▶ [Goal of the exercise]: Copy every line below precisely as it appears.

[Extracted data entries]
-- Opening Marker --
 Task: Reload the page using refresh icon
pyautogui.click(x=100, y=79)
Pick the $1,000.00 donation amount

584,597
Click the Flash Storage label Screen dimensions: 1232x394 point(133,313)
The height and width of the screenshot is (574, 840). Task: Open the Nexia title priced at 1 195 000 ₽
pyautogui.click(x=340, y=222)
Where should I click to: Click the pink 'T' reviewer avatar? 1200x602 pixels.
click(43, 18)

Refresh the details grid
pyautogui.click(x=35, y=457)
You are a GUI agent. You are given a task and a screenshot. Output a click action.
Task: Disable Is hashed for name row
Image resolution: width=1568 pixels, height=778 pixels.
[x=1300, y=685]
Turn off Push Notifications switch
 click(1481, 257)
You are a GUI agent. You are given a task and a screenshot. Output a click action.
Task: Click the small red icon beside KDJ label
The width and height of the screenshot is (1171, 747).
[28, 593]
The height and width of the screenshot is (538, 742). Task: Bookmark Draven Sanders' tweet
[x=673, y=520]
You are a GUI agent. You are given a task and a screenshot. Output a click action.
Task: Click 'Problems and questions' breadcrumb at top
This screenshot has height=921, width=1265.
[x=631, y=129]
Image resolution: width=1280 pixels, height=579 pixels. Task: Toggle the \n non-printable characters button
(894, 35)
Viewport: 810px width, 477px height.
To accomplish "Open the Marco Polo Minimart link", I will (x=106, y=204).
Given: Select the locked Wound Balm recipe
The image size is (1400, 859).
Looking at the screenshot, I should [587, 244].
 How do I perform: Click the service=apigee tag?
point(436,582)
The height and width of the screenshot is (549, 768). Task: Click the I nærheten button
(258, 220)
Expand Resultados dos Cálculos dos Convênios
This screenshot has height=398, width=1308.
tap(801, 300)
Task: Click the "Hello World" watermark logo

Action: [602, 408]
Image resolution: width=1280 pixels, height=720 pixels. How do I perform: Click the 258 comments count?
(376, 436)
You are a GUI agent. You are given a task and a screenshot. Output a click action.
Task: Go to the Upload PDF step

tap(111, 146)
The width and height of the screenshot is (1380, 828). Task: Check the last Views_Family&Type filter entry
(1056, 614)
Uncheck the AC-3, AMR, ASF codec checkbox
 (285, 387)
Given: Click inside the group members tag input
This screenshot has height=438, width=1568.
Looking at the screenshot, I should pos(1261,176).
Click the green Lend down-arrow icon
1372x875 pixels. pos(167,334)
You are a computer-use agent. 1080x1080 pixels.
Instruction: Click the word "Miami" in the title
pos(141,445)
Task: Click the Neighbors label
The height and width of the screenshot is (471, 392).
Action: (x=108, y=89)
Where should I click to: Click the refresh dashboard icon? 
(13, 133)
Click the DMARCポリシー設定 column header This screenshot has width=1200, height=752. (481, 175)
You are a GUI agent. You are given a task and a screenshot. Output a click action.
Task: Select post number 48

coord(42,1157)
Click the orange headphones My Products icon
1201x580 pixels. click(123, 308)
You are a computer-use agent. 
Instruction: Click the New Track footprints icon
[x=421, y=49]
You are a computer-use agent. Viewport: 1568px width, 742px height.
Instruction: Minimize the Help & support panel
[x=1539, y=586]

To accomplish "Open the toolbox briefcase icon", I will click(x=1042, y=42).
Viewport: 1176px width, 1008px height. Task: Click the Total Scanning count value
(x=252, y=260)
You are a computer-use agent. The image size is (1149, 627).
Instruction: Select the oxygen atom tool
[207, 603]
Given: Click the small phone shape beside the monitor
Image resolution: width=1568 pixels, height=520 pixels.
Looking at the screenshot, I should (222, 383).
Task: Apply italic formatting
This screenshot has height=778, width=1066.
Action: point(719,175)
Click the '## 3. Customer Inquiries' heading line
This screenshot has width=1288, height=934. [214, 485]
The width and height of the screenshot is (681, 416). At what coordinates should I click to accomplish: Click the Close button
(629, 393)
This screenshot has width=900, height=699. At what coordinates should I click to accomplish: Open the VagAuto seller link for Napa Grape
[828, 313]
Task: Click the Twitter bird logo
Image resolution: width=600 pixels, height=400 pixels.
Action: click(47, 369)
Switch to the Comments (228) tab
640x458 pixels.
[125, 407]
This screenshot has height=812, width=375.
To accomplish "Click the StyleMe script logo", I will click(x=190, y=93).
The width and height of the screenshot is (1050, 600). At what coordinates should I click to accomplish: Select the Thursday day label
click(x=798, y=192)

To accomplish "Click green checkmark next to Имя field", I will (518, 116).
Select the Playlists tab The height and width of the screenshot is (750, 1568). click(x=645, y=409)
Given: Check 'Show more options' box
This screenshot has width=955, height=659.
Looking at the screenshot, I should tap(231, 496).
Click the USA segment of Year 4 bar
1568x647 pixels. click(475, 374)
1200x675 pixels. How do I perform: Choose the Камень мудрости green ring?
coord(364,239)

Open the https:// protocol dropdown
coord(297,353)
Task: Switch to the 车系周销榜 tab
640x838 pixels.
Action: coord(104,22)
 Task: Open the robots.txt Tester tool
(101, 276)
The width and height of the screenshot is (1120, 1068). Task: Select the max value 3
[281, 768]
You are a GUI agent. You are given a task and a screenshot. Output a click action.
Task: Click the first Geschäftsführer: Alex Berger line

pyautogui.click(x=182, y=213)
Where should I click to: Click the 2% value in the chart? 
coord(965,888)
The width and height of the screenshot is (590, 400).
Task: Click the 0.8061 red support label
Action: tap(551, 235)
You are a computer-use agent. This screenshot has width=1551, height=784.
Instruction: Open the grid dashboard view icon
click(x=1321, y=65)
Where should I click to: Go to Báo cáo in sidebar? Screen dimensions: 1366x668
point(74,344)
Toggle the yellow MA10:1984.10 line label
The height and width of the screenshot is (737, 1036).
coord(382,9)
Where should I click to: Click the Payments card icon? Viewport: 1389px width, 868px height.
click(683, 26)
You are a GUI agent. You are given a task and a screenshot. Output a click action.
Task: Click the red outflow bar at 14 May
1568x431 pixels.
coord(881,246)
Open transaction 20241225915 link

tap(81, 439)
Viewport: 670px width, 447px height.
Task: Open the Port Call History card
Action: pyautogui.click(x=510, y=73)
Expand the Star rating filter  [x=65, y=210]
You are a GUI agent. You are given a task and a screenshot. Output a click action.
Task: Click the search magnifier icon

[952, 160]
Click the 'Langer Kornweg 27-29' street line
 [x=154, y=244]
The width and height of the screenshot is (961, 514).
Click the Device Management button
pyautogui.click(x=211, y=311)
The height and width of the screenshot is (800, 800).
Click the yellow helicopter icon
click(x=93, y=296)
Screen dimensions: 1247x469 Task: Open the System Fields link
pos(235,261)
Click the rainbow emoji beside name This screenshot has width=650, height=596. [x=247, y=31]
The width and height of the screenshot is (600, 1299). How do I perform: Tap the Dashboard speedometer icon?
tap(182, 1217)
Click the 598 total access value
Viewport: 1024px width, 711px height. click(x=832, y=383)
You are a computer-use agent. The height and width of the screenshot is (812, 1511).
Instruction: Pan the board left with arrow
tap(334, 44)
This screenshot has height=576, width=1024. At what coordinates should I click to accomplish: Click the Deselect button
-- Closing Marker --
▶ [Response area]:
 Task: Reload the page using refresh icon
pyautogui.click(x=100, y=79)
Pick the $1,000.00 donation amount

584,597
Click the Flash Storage label Screen dimensions: 1232x394 point(133,313)
The height and width of the screenshot is (574, 840). Task: Open the Nexia title priced at 1 195 000 ₽
pyautogui.click(x=340, y=222)
Where should I click to: Click the pink 'T' reviewer avatar? 1200x602 pixels.
click(43, 18)

Refresh the details grid
pyautogui.click(x=35, y=457)
You are a GUI agent. You are given a task and a screenshot. Output a click action.
Task: Disable Is hashed for name row
Image resolution: width=1568 pixels, height=778 pixels.
[x=1300, y=685]
Turn off Push Notifications switch
 click(1481, 257)
You are a GUI agent. You are given a task and a screenshot. Output a click action.
Task: Click the small red icon beside KDJ label
The width and height of the screenshot is (1171, 747).
[28, 593]
The height and width of the screenshot is (538, 742). Task: Bookmark Draven Sanders' tweet
[x=673, y=520]
You are a GUI agent. You are given a task and a screenshot. Output a click action.
Task: Click 'Problems and questions' breadcrumb at top
This screenshot has height=921, width=1265.
[x=631, y=129]
Image resolution: width=1280 pixels, height=579 pixels. Task: Toggle the \n non-printable characters button
(894, 35)
Viewport: 810px width, 477px height.
To accomplish "Open the Marco Polo Minimart link", I will (x=106, y=204).
Given: Select the locked Wound Balm recipe
The image size is (1400, 859).
Looking at the screenshot, I should [587, 244].
 How do I perform: Click the service=apigee tag?
point(436,582)
The height and width of the screenshot is (549, 768). Task: Click the I nærheten button
(258, 220)
Expand Resultados dos Cálculos dos Convênios
This screenshot has height=398, width=1308.
tap(801, 300)
Task: Click the "Hello World" watermark logo

Action: [602, 408]
Image resolution: width=1280 pixels, height=720 pixels. How do I perform: Click the 258 comments count?
(376, 436)
You are a GUI agent. You are given a task and a screenshot. Output a click action.
Task: Go to the Upload PDF step

tap(111, 146)
The width and height of the screenshot is (1380, 828). Task: Check the last Views_Family&Type filter entry
(1056, 614)
Uncheck the AC-3, AMR, ASF codec checkbox
 (285, 387)
Given: Click inside the group members tag input
This screenshot has height=438, width=1568.
Looking at the screenshot, I should pos(1261,176).
Click the green Lend down-arrow icon
1372x875 pixels. pos(167,334)
You are a computer-use agent. 1080x1080 pixels.
Instruction: Click the word "Miami" in the title
pos(141,445)
Task: Click the Neighbors label
The height and width of the screenshot is (471, 392).
Action: (x=108, y=89)
Where should I click to: Click the refresh dashboard icon? 
(13, 133)
Click the DMARCポリシー設定 column header This screenshot has width=1200, height=752. (481, 175)
You are a GUI agent. You are given a task and a screenshot. Output a click action.
Task: Select post number 48

coord(42,1157)
Click the orange headphones My Products icon
1201x580 pixels. click(123, 308)
You are a computer-use agent. 
Instruction: Click the New Track footprints icon
[x=421, y=49]
You are a computer-use agent. Viewport: 1568px width, 742px height.
Instruction: Minimize the Help & support panel
[x=1539, y=586]

To accomplish "Open the toolbox briefcase icon", I will click(x=1042, y=42).
Viewport: 1176px width, 1008px height. Task: Click the Total Scanning count value
(x=252, y=260)
You are a computer-use agent. The image size is (1149, 627).
Instruction: Select the oxygen atom tool
[207, 603]
Given: Click the small phone shape beside the monitor
Image resolution: width=1568 pixels, height=520 pixels.
Looking at the screenshot, I should (222, 383).
Task: Apply italic formatting
This screenshot has height=778, width=1066.
Action: point(719,175)
Click the '## 3. Customer Inquiries' heading line
This screenshot has width=1288, height=934. [214, 485]
The width and height of the screenshot is (681, 416). At what coordinates should I click to accomplish: Click the Close button
(629, 393)
This screenshot has width=900, height=699. At what coordinates should I click to accomplish: Open the VagAuto seller link for Napa Grape
[828, 313]
Task: Click the Twitter bird logo
Image resolution: width=600 pixels, height=400 pixels.
Action: click(47, 369)
Switch to the Comments (228) tab
640x458 pixels.
[125, 407]
This screenshot has height=812, width=375.
To accomplish "Click the StyleMe script logo", I will click(x=190, y=93).
The width and height of the screenshot is (1050, 600). At what coordinates should I click to accomplish: Select the Thursday day label
click(x=798, y=192)

To accomplish "Click green checkmark next to Имя field", I will (518, 116).
Select the Playlists tab The height and width of the screenshot is (750, 1568). click(x=645, y=409)
Given: Check 'Show more options' box
This screenshot has width=955, height=659.
Looking at the screenshot, I should tap(231, 496).
Click the USA segment of Year 4 bar
1568x647 pixels. click(475, 374)
1200x675 pixels. How do I perform: Choose the Камень мудрости green ring?
coord(364,239)

Open the https:// protocol dropdown
coord(297,353)
Task: Switch to the 车系周销榜 tab
640x838 pixels.
Action: coord(104,22)
 Task: Open the robots.txt Tester tool
(101, 276)
The width and height of the screenshot is (1120, 1068). Task: Select the max value 3
[281, 768]
You are a GUI agent. You are given a task and a screenshot. Output a click action.
Task: Click the first Geschäftsführer: Alex Berger line

pyautogui.click(x=182, y=213)
Where should I click to: Click the 2% value in the chart? 
coord(965,888)
The width and height of the screenshot is (590, 400).
Task: Click the 0.8061 red support label
Action: tap(551, 235)
You are a computer-use agent. This screenshot has width=1551, height=784.
Instruction: Open the grid dashboard view icon
click(x=1321, y=65)
Where should I click to: Go to Báo cáo in sidebar? Screen dimensions: 1366x668
point(74,344)
Toggle the yellow MA10:1984.10 line label
The height and width of the screenshot is (737, 1036).
coord(382,9)
Where should I click to: Click the Payments card icon? Viewport: 1389px width, 868px height.
click(683, 26)
You are a GUI agent. You are given a task and a screenshot. Output a click action.
Task: Click the red outflow bar at 14 May
1568x431 pixels.
coord(881,246)
Open transaction 20241225915 link

tap(81, 439)
Viewport: 670px width, 447px height.
Task: Open the Port Call History card
Action: pyautogui.click(x=510, y=73)
Expand the Star rating filter  [x=65, y=210]
You are a GUI agent. You are given a task and a screenshot. Output a click action.
Task: Click the search magnifier icon

[952, 160]
Click the 'Langer Kornweg 27-29' street line
 [x=154, y=244]
The width and height of the screenshot is (961, 514).
Click the Device Management button
pyautogui.click(x=211, y=311)
The height and width of the screenshot is (800, 800).
Click the yellow helicopter icon
click(x=93, y=296)
Screen dimensions: 1247x469 Task: Open the System Fields link
pos(235,261)
Click the rainbow emoji beside name This screenshot has width=650, height=596. [x=247, y=31]
The width and height of the screenshot is (600, 1299). How do I perform: Tap the Dashboard speedometer icon?
tap(182, 1217)
Click the 598 total access value
Viewport: 1024px width, 711px height. click(x=832, y=383)
You are a computer-use agent. The height and width of the screenshot is (812, 1511).
Instruction: Pan the board left with arrow
tap(334, 44)
This screenshot has height=576, width=1024. At what coordinates should I click to accomplish: Click the Deselect button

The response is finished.